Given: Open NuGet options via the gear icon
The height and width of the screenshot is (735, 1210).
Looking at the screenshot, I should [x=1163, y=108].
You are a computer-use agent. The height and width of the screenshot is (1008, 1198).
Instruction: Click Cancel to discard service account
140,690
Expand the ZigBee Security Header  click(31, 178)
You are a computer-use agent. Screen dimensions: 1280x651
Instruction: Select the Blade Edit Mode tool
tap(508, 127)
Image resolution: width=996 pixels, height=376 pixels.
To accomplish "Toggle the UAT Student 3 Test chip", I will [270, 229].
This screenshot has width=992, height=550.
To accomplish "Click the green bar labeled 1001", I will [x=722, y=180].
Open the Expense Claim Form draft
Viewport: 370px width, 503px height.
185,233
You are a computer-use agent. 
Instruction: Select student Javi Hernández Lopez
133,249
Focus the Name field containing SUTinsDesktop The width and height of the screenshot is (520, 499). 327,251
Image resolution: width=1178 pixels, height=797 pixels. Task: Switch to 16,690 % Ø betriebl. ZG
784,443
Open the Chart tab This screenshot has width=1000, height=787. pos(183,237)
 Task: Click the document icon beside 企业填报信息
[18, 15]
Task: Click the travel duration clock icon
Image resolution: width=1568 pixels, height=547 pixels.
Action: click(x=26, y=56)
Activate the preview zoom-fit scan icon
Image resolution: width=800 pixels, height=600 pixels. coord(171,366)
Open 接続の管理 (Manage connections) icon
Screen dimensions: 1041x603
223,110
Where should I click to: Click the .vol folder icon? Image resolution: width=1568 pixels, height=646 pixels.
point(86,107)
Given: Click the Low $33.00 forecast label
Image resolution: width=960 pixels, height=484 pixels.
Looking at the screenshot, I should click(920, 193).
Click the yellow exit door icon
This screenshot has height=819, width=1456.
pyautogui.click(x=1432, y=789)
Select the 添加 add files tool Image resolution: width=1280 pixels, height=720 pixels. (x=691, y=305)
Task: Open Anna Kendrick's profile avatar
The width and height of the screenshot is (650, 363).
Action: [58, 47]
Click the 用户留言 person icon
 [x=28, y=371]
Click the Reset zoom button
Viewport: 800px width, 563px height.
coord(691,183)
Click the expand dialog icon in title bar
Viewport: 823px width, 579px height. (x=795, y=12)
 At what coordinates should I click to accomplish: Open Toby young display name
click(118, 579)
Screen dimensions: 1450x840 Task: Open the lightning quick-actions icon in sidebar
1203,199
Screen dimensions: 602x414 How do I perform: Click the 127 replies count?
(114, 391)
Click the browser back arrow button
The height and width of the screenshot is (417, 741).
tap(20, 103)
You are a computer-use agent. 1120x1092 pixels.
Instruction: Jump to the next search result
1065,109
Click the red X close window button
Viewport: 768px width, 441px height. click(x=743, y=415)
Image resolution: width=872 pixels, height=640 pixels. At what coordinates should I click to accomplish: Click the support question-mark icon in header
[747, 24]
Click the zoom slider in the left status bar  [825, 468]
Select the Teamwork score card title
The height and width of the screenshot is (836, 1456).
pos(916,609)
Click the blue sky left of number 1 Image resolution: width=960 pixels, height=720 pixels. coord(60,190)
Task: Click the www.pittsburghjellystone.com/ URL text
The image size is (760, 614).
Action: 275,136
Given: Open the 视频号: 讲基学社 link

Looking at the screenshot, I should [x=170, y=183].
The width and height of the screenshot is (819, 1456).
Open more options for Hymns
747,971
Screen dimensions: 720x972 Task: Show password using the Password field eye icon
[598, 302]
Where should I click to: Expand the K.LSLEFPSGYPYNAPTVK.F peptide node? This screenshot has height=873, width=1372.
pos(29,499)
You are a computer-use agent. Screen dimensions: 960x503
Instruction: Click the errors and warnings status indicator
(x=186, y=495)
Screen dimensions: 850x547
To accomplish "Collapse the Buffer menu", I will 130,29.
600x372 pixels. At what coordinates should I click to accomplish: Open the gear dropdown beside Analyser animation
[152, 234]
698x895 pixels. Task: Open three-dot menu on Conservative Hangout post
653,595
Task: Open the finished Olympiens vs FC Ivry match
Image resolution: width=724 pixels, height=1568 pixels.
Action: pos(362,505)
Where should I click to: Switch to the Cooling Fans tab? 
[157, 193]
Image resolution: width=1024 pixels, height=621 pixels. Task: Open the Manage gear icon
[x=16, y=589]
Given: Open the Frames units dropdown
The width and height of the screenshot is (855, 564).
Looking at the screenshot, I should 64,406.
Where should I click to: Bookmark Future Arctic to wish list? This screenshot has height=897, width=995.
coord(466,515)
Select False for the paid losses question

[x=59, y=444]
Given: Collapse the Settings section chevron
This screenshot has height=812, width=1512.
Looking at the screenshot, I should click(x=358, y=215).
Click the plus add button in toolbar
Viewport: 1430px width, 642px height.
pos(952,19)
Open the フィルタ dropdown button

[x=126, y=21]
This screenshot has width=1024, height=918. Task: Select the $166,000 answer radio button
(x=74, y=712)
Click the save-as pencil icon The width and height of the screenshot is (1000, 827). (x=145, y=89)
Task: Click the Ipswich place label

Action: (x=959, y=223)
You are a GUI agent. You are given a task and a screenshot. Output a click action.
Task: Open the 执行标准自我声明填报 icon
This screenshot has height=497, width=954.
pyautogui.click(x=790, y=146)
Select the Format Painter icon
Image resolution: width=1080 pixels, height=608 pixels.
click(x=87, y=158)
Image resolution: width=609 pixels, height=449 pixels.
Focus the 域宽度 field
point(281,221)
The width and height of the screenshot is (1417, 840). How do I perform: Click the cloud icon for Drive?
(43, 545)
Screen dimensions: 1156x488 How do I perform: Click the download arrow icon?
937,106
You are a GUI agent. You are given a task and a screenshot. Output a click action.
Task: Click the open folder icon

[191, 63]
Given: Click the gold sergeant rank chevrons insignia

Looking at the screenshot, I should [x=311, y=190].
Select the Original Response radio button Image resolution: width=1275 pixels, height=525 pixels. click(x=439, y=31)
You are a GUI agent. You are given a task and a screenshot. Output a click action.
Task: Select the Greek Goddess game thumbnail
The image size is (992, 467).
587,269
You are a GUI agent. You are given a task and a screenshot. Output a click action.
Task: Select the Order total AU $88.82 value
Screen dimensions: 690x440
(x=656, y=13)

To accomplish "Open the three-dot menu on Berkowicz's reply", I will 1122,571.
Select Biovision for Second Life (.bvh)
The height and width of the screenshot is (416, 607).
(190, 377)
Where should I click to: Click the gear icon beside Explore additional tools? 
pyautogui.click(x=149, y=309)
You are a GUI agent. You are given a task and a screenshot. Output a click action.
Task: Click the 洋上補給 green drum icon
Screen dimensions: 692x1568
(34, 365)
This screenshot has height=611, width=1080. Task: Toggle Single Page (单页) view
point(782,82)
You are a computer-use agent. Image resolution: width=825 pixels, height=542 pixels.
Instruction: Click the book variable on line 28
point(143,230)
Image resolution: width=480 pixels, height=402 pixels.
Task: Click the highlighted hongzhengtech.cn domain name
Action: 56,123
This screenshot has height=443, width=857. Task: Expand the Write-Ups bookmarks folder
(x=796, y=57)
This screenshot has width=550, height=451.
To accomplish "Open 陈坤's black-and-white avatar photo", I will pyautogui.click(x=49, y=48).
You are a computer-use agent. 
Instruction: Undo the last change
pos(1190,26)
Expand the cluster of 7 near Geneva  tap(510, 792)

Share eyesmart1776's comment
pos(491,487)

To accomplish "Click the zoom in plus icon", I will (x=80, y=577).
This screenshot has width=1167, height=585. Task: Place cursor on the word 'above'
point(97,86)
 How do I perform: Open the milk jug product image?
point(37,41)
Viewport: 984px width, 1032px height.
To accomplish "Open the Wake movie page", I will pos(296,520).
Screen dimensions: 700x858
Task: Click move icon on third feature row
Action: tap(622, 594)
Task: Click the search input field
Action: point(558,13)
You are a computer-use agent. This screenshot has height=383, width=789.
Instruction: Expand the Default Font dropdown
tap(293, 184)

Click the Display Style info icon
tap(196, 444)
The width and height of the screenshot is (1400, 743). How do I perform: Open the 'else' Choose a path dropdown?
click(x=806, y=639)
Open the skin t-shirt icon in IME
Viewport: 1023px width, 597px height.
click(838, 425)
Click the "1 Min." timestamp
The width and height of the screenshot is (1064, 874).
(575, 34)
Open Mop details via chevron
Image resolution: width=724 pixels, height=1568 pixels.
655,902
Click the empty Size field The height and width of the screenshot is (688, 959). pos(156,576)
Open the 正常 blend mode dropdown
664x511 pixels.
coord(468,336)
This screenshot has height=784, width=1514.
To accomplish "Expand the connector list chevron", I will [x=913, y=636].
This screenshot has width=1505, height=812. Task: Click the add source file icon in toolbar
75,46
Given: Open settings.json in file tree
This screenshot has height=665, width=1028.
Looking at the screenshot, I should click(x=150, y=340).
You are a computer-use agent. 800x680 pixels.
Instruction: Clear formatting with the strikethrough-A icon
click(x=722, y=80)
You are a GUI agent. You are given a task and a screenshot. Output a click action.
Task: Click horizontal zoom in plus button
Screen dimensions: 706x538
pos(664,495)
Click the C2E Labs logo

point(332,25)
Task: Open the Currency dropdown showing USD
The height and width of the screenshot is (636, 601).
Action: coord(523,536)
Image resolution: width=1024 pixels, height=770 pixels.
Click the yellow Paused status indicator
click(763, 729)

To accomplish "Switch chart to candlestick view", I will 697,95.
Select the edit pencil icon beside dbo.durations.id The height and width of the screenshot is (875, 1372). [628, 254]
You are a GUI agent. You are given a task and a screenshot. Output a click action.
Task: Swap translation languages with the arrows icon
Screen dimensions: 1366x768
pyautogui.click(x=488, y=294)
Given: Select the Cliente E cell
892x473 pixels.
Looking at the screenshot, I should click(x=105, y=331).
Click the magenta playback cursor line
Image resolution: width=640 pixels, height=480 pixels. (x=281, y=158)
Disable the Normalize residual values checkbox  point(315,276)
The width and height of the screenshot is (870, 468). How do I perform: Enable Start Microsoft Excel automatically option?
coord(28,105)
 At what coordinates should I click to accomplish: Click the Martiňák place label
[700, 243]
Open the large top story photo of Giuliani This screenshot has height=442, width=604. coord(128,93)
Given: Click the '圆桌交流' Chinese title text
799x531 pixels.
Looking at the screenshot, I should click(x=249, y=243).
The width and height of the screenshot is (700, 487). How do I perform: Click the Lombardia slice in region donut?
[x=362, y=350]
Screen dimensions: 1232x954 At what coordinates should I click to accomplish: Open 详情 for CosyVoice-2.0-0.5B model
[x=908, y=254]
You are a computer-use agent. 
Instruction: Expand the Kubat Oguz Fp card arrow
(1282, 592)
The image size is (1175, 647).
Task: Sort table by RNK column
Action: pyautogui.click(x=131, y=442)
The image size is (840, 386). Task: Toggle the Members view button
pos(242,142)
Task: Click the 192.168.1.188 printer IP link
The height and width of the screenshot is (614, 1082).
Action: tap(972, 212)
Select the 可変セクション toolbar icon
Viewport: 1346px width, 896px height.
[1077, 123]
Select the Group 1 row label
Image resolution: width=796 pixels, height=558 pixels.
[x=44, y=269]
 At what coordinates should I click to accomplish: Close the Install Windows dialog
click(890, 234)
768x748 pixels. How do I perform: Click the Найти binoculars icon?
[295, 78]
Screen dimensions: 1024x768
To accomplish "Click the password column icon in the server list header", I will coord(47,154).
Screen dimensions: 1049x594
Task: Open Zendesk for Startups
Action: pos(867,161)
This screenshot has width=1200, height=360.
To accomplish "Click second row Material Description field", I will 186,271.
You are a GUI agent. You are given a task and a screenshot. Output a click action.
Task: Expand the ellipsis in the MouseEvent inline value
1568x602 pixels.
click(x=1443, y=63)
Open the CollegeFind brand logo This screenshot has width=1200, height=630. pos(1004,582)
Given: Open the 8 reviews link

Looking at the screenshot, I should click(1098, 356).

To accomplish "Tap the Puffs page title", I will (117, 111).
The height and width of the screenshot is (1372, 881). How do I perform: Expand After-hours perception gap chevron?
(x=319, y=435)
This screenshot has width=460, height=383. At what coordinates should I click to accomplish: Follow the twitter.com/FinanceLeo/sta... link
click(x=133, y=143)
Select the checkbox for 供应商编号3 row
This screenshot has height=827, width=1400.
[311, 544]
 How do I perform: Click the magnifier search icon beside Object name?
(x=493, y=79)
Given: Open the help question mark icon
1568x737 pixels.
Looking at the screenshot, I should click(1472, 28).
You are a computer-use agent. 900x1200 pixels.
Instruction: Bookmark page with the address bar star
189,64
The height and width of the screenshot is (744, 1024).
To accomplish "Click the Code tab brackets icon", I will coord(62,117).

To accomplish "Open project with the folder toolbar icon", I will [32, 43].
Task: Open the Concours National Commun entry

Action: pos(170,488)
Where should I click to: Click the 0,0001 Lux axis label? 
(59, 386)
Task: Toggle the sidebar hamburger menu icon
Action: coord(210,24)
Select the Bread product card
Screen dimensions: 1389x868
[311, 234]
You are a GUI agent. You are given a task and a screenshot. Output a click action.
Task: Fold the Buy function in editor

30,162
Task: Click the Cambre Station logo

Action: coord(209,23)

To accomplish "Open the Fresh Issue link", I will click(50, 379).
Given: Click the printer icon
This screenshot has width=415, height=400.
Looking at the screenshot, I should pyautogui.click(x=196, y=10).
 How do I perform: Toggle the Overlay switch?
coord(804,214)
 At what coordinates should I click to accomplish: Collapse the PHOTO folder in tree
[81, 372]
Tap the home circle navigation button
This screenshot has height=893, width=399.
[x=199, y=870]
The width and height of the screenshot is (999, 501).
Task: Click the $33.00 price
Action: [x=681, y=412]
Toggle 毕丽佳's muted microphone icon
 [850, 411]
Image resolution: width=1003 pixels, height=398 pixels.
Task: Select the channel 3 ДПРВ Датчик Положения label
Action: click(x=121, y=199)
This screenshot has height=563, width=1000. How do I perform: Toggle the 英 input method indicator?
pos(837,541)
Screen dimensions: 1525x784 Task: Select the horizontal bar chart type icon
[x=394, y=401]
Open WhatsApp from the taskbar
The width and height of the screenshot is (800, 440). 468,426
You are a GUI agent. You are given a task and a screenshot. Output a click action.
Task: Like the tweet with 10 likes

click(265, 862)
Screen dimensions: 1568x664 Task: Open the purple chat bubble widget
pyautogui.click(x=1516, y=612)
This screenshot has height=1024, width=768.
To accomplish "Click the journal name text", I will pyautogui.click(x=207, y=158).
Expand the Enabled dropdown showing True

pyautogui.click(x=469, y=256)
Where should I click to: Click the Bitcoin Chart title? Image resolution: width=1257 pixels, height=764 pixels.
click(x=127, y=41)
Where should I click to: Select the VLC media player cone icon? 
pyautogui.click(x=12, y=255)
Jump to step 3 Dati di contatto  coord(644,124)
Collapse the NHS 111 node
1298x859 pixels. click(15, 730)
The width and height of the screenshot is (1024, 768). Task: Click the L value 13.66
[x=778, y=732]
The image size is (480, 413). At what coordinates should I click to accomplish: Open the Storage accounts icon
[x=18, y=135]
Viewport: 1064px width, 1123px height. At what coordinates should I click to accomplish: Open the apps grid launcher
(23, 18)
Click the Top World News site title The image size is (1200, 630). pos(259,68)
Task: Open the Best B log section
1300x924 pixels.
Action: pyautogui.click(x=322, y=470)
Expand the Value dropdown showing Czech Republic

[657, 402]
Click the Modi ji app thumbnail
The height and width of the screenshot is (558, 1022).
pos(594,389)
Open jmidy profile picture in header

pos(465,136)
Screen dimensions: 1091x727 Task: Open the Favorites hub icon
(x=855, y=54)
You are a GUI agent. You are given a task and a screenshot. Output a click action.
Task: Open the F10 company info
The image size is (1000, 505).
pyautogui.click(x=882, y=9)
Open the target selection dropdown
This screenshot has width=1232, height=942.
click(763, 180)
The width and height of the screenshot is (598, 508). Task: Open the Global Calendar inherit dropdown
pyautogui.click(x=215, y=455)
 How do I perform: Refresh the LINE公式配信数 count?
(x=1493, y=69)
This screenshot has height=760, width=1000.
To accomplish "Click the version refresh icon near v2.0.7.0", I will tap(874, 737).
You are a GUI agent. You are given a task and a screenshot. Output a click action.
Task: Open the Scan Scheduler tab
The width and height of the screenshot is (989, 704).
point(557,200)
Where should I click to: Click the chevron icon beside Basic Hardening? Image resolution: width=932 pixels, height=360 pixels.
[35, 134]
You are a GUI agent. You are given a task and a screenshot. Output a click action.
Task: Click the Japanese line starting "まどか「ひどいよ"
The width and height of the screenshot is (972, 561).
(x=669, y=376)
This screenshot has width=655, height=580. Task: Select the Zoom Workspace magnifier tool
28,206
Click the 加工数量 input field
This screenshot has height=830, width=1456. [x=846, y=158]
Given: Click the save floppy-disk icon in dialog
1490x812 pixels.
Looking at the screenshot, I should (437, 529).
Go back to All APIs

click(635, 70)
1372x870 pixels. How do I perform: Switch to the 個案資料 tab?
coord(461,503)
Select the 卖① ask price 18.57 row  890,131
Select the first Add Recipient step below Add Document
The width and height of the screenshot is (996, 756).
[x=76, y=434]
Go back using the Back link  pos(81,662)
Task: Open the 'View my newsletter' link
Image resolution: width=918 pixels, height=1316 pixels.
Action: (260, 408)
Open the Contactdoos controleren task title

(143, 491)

=== EXERCISE DESCRIPTION ===
Output, unchanged, the lines of the listing above from the first one through the one holding "Expand the ZigBee". Leave out every line after it.

=== OUTPUT OF THE EXERCISE ===
Given: Open NuGet options via the gear icon
The height and width of the screenshot is (735, 1210).
Looking at the screenshot, I should [x=1163, y=108].
You are a computer-use agent. The height and width of the screenshot is (1008, 1198).
Instruction: Click Cancel to discard service account
140,690
Expand the ZigBee Security Header  click(31, 178)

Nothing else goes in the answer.